>>>>>

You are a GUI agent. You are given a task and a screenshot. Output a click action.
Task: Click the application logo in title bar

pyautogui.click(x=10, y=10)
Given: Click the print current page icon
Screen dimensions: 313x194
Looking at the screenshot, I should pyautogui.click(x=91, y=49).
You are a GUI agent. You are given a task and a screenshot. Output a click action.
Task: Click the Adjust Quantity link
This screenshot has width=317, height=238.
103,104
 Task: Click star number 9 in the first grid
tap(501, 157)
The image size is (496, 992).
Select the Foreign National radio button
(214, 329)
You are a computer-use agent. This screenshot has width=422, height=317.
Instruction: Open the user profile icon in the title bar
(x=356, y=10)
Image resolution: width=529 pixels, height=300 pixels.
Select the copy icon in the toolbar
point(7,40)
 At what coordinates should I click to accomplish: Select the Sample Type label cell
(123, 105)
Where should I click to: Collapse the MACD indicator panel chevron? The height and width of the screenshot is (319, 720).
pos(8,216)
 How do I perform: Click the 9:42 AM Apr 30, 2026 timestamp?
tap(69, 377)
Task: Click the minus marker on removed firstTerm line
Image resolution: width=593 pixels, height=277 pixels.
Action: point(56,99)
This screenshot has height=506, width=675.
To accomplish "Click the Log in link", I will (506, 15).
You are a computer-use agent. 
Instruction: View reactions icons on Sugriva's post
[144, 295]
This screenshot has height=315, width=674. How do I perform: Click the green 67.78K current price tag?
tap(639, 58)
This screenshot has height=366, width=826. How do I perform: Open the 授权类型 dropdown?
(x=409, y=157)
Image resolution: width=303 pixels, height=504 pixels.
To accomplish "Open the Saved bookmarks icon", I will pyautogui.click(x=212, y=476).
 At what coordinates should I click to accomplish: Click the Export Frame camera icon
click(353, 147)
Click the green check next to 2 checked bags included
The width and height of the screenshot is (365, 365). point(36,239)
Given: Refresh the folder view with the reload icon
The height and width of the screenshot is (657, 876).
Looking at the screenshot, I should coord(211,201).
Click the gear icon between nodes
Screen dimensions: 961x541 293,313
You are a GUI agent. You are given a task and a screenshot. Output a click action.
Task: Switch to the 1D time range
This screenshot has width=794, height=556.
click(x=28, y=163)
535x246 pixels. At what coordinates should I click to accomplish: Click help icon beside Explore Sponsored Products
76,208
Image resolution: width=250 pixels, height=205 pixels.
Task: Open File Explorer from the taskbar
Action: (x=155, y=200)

<<<<<

What the exercise asks: How many lines in these records hold the string "link"? Reply with the number alone.

Answer area: 2